DESCRIPTION OF THE TASK: Rewrite the rows from the line containing "I want to click on y-tick-label: 10%, so" through the line containing "Find the location of a" as a numbered list, skipping any blank lines and leaving out the pictures.

DATA SECTION:

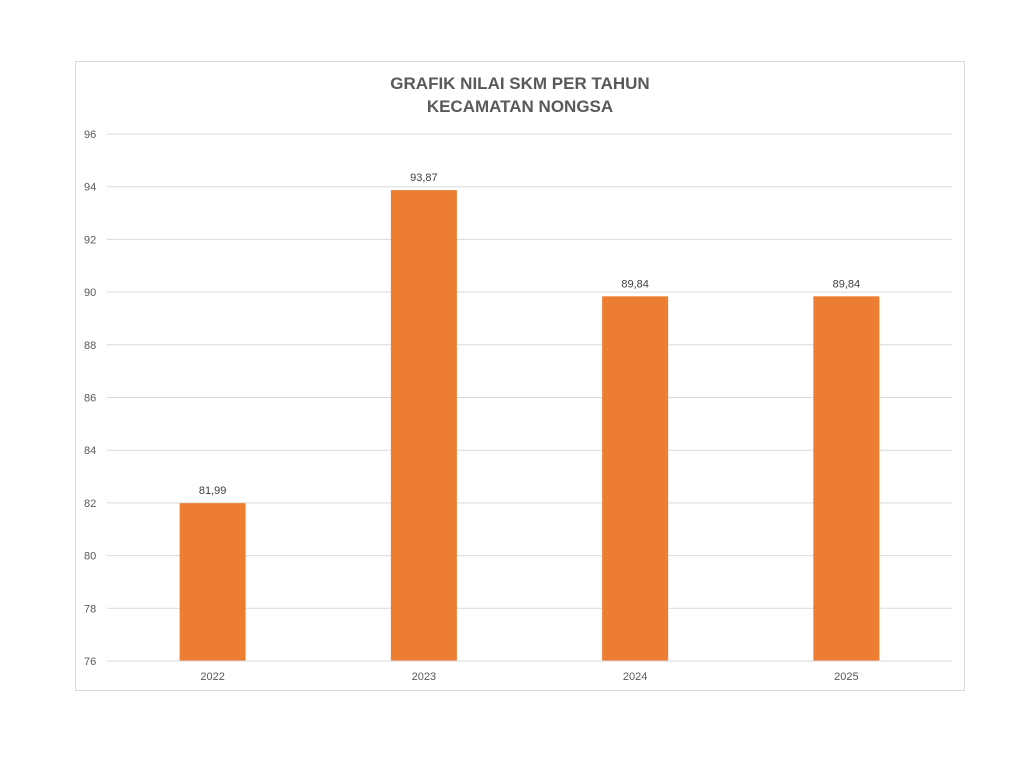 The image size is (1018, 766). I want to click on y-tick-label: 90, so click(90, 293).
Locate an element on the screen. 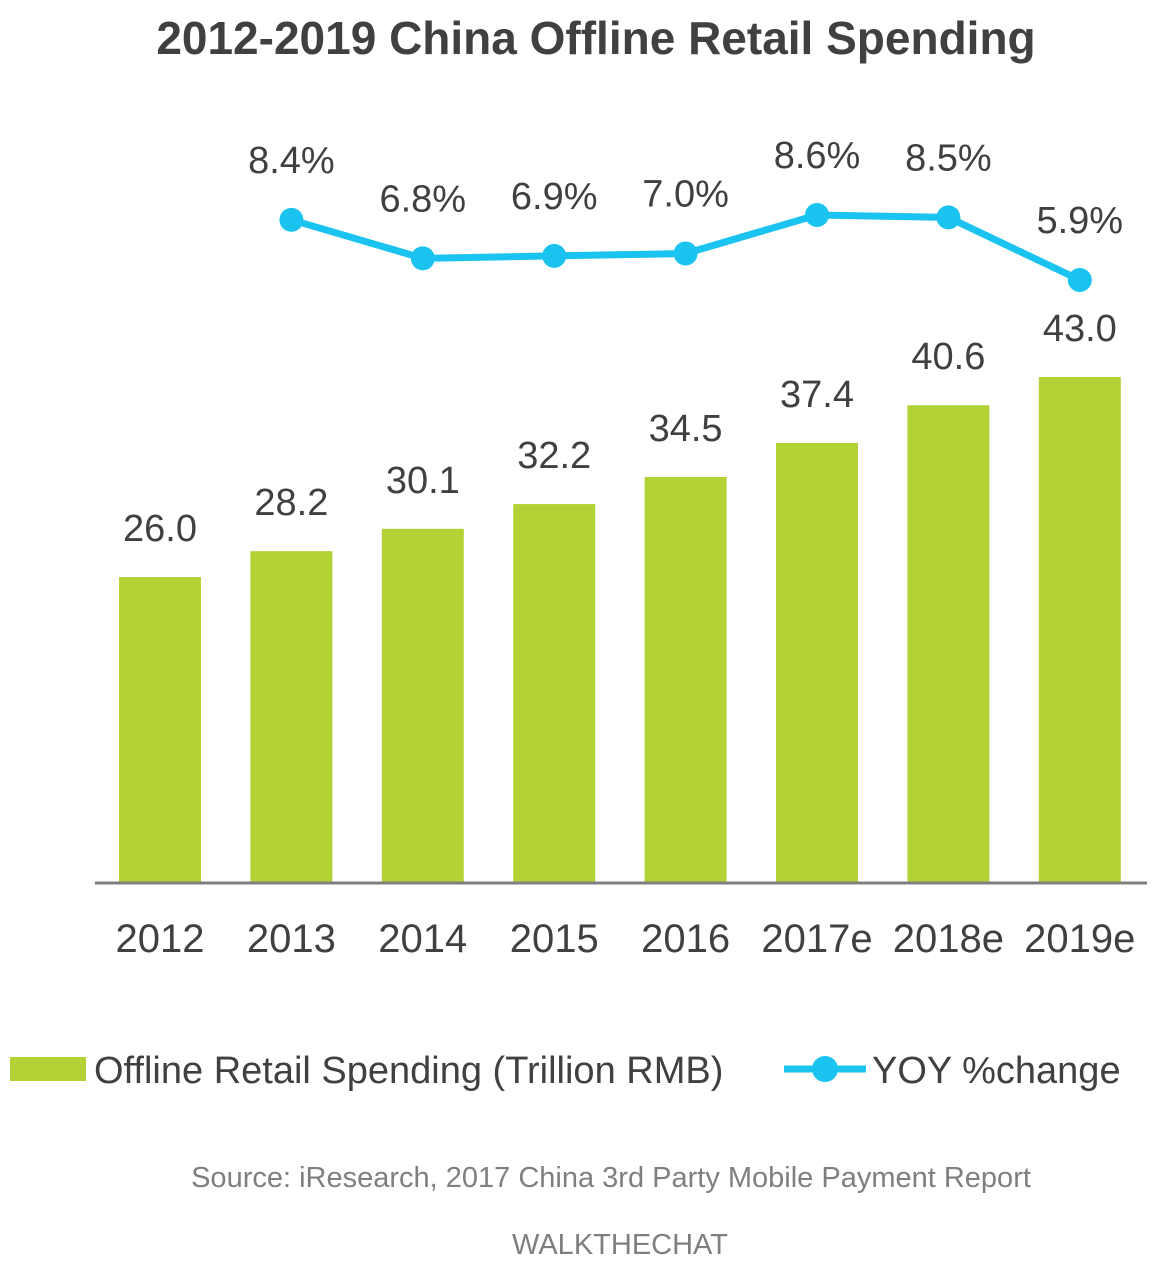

* * *

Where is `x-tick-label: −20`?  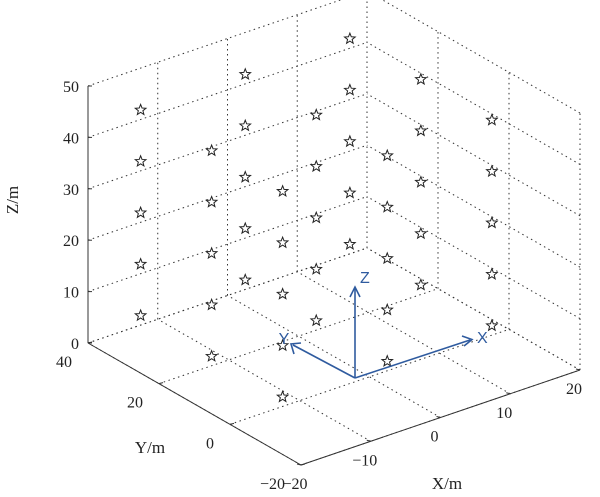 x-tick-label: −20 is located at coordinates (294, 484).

---

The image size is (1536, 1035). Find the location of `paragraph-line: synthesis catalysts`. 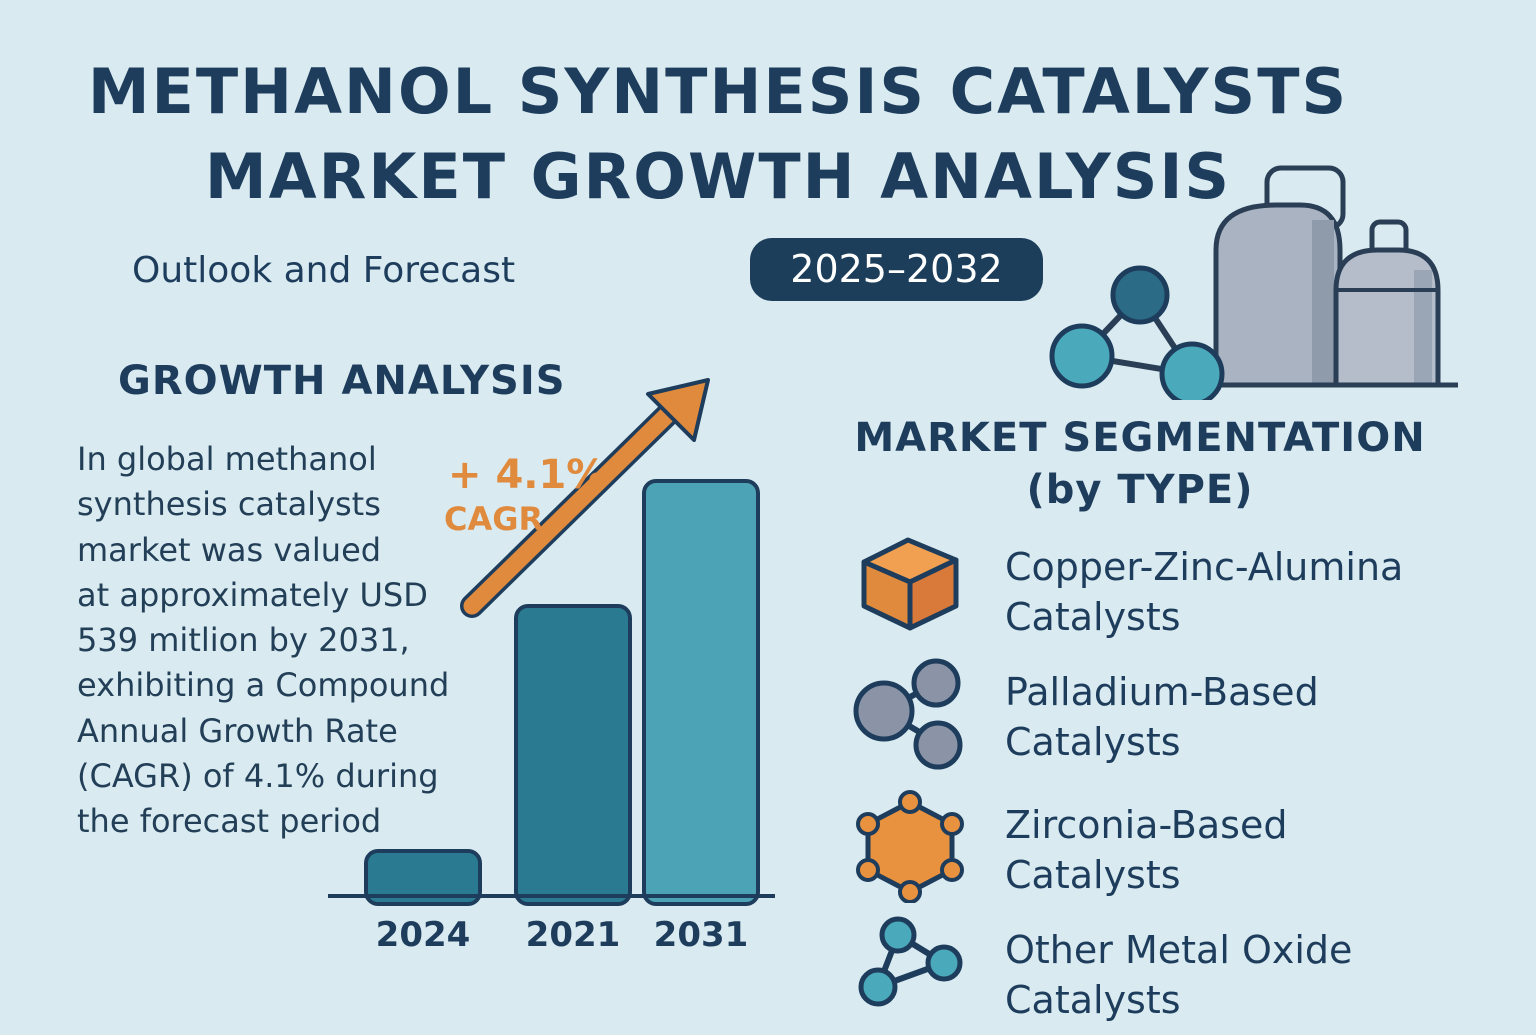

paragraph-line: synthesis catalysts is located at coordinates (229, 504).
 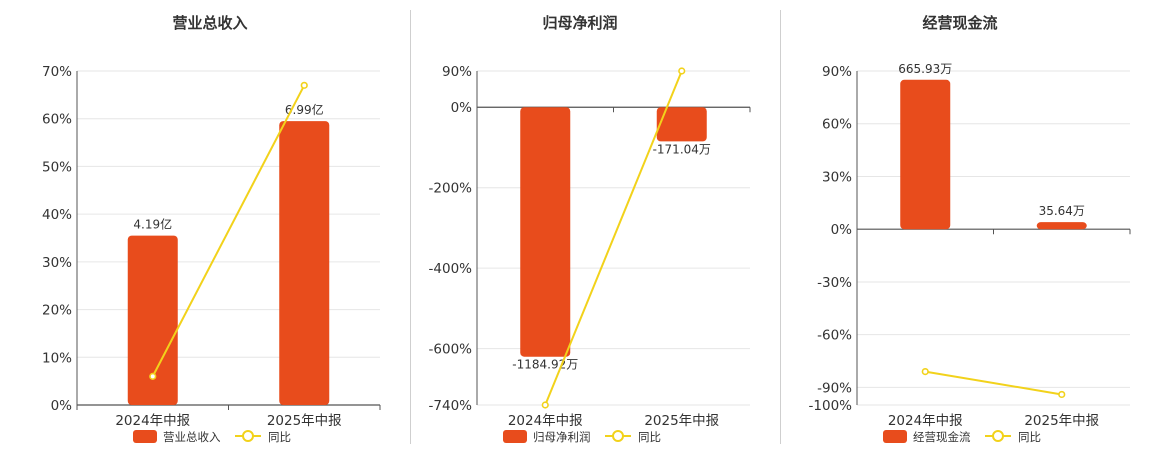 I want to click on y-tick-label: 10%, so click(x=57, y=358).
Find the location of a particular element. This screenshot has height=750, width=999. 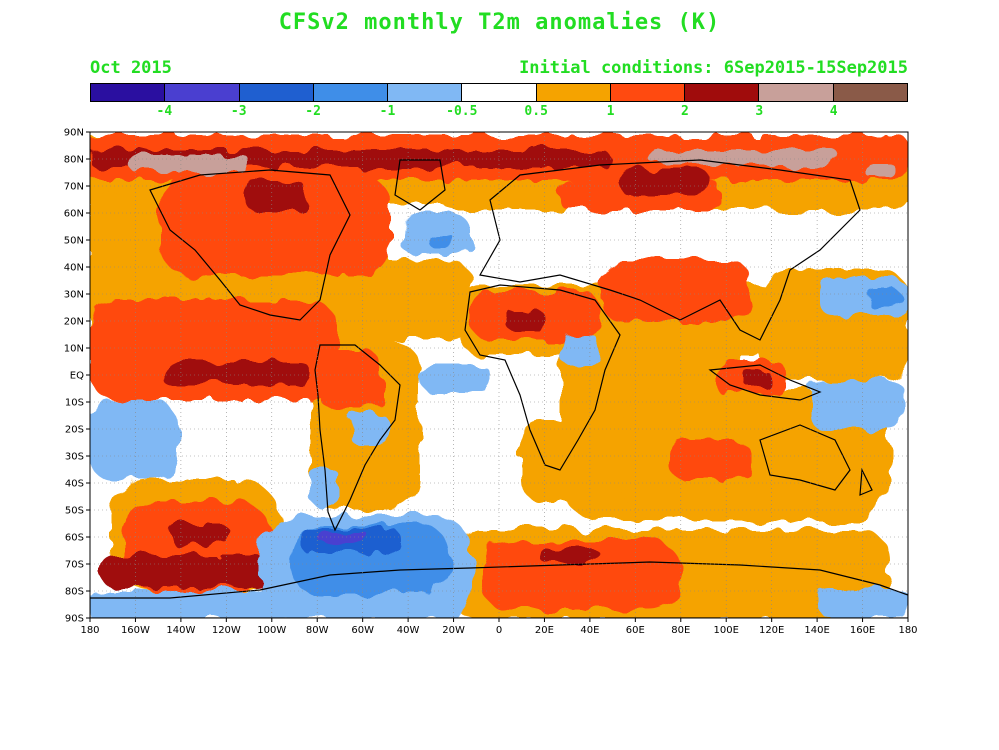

ANSWER TO THIS EXERCISE:
1.   I want to click on y-tick-label: 10%, so click(x=57, y=358).
2. Find the location of a particular element. This screenshot has height=750, width=999. 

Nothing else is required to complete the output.